If you do a cursory analysis of the data assets of a company, you will find that the value of data varies. The data used by mission-critical systems is, by definition, high-value. The data in lesser systems has less value, the data on PCs perhaps less still. In practice, most of a company’s valuable data is held in databases – after all, you would not spend good money on databases otherwise.
But data is not always valuable. As a rule of thumb, data becomes less valuable the older it gets. And if it is less valuable, then it is not worth spending a vast amount of money on. This brings us to the idea of information lifecycle management (ILM) – a phrase that has begun to crop up in IT in the past year or so.
It is worth understanding why ILM has gained currency. An avalanche of legislation in the US from 1999 (Gramm-Leach-Bliley, HIPAA, Sarbanes-Oxley, Homeland Security Act and even some state legislation) made companies liable for the security of their data. At the same time, data protection legislation in Europe tightened and suddenly everyone was concerned about protecting data.
The legislation is mostly concerned with protecting an individual’s data to prevent identity theft and other forms of abuse, although Sarbanes-Oxley is an exception. It makes the chief executive and chief financial officer responsible for the accuracy of a company’s financial information. This US legislation is having a worldwide impact.
Organisations are beginning to realise they have a legal obligation in respect of at least some of the data they hold in their databases. Also, for many organisations data storage costs are out of control as the amount of information they hold grows dramatically.
ILM is, as the diagram above suggests, a policy which feeds into management and security procedures which in turn govern both applications and data. An important point to note is that applications and their data cannot be separated here as the value of data naturally derives from its use. This makes ILM easier to implement for data that is held in databases – since they record what happens to data and organise it coherently.
Any organisation that wants to address ILM in a thorough way needs to treat it as a project, involving:
lAnalysis and classification – where an organisation gathers information on its “universe of data”, including details of where it resides, and analyses its usage to determine which data is valuable and why. This involves considering how applications create, change and delete data and how it is stored.
lClassification – where an organisation classifies its data according to its valuation of it and maps the lifecycle of “data pools” from creation to permanent archive or eventual deletion.
lDetermination of policy – deciding the policies to apply to managing the data in terms of speed of availability, security, replication, who should have access rights, back-up and recovery.
lAutomation – having determined lifecycle policy, automation is a matter of implementing associated procedures, which is best done by being able to control it directly from policy.
Finally, once the policy has been built a team needs to be responsible for it and for conducting regular reviews as new data pools are added or the corporate use of data changes.

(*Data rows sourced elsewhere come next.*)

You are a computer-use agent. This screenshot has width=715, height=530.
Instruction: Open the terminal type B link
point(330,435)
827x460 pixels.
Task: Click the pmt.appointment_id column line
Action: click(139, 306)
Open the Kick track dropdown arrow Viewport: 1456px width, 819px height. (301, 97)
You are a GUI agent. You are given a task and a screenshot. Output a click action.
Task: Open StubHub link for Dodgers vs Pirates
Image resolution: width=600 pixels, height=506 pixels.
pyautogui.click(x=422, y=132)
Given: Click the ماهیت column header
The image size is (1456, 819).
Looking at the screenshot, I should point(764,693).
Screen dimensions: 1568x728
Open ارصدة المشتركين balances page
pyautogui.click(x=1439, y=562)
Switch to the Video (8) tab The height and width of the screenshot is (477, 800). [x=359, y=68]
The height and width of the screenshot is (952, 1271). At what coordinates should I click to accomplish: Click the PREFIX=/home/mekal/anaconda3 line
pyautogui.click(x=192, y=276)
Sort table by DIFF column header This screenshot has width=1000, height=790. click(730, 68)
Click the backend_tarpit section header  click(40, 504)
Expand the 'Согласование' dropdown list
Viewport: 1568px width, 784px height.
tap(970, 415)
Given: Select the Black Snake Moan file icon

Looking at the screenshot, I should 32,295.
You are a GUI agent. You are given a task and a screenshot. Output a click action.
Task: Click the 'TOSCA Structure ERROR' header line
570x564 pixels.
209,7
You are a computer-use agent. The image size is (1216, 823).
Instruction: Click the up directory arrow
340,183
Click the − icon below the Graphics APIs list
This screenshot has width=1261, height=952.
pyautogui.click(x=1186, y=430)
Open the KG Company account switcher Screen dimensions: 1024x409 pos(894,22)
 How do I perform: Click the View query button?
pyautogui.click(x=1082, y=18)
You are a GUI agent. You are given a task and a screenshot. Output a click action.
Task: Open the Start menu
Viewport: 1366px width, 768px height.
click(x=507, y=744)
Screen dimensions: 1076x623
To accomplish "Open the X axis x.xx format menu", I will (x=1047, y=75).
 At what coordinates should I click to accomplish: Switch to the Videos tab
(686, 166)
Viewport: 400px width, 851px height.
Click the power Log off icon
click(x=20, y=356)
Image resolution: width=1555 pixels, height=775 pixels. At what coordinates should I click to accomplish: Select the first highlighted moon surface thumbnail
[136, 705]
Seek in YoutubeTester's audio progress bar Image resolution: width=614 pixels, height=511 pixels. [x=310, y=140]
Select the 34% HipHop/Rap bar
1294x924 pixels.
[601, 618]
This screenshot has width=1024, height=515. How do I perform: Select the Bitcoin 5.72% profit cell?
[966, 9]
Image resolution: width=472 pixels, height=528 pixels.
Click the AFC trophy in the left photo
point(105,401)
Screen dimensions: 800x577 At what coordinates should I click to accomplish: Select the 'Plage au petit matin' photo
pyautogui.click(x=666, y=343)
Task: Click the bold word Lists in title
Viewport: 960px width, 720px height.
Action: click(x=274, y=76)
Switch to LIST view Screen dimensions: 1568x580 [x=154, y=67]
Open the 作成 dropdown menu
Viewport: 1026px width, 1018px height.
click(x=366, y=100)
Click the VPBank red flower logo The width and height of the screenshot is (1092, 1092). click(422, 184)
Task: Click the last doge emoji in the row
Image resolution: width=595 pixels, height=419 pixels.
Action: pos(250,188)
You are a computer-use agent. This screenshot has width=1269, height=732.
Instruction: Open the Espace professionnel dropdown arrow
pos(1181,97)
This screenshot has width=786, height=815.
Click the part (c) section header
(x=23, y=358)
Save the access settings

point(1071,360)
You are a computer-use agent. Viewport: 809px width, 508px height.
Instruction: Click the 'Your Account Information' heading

ILM is not a technology but a process. Some of the capability needed to implement it, or at least gather information about it, is already provided by databases and storage resource management technology. Many information lifecycle policies in respect of back-up, disaster recovery, security and access permissions are already implemented.
ILM is in its infancy and I doubt if any organisation can claim to have implemented anything coherent yet.
Typically there are multiple copies and versions of data, even when it is held in databases. The cost of managing and storing data is not related back to the value of the data in any meaningful way. Important data pools have no value assigned to them, and there is no coherent theory yet of how you decide what constitutes a pool of data.
Most data is not self-identifying – it does not carry explicit information that identifies what it is. Also there is no explicit audit trail of data usage. Database log files provide only limited information.
But business benefits from ILM go beyond legislative compliance and back-up and recovery mechanisms. It provides a framework for the efficient management of data, for making it available securely and in a timely manner, and for tracking its usage.
The cost of managing data is high, but data is often inadequately secured and formal polices for its authorised use and proper management often do not exist. This needs to change.